Images are not wanted; transcribe the rest of the listing exactly.

-- Opening Marker --

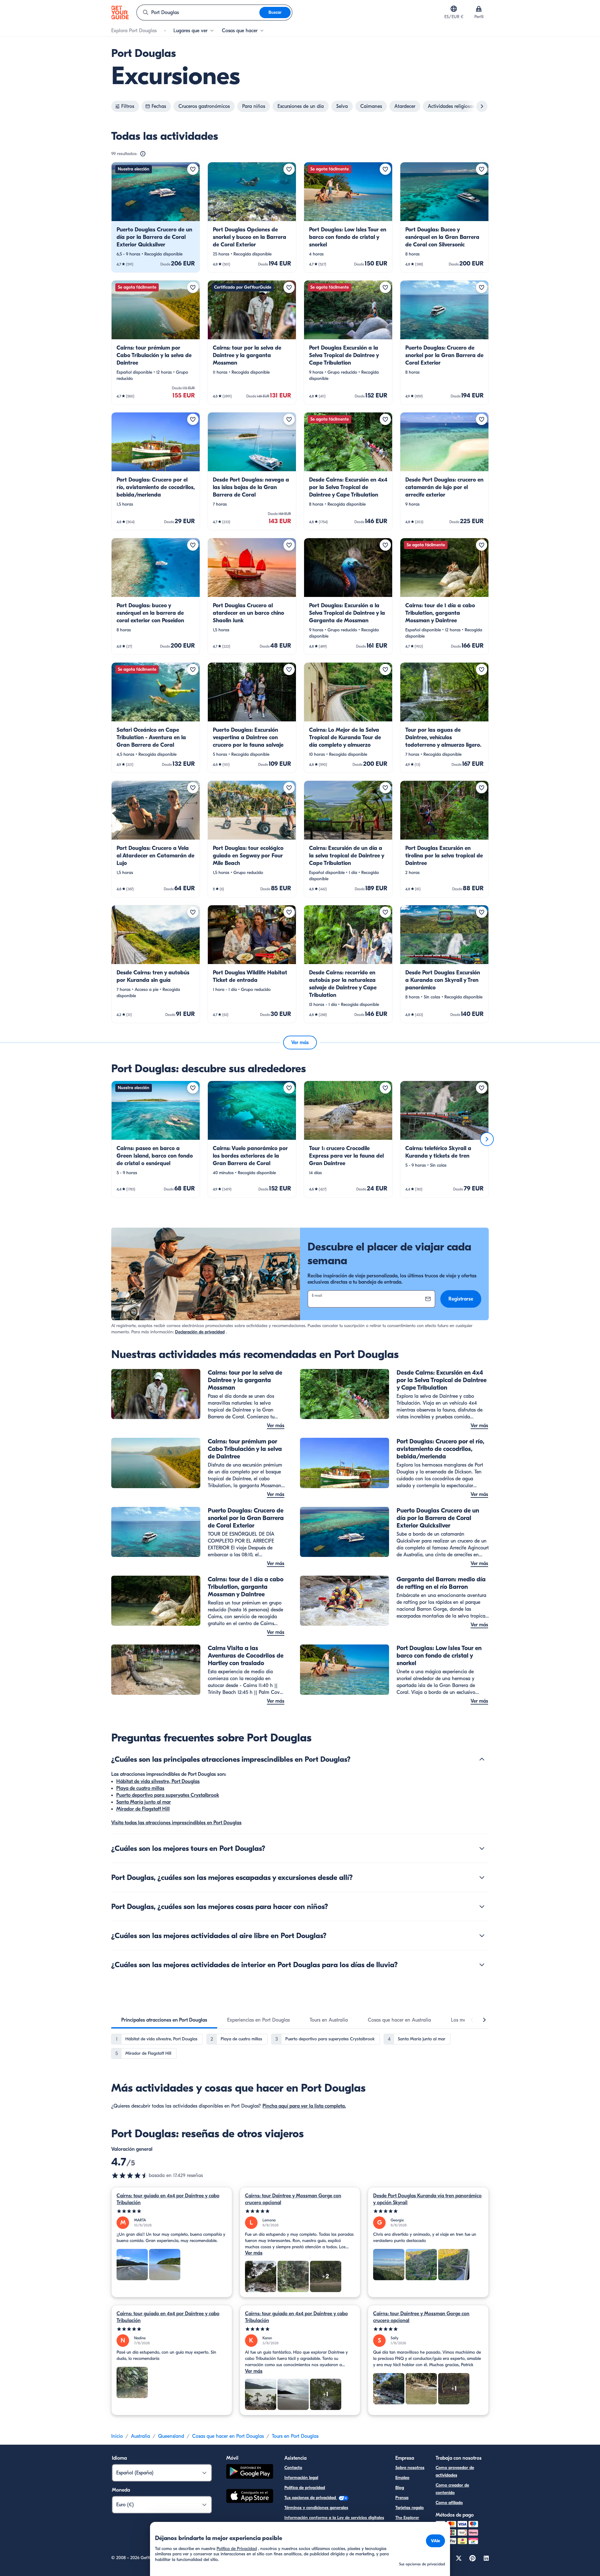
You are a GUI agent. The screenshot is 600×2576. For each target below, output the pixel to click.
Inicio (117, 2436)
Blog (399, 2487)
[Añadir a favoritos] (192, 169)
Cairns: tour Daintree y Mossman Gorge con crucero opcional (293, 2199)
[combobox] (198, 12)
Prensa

-- Closing Marker --

Your response:
You are a GUI agent. The screenshot is 600×2576. For each target below, output the pixel to click.
Inicio (117, 2436)
Blog (399, 2487)
[Añadir a favoritos] (192, 169)
Cairns: tour Daintree y Mossman Gorge con crucero opcional (293, 2199)
[combobox] (198, 12)
Prensa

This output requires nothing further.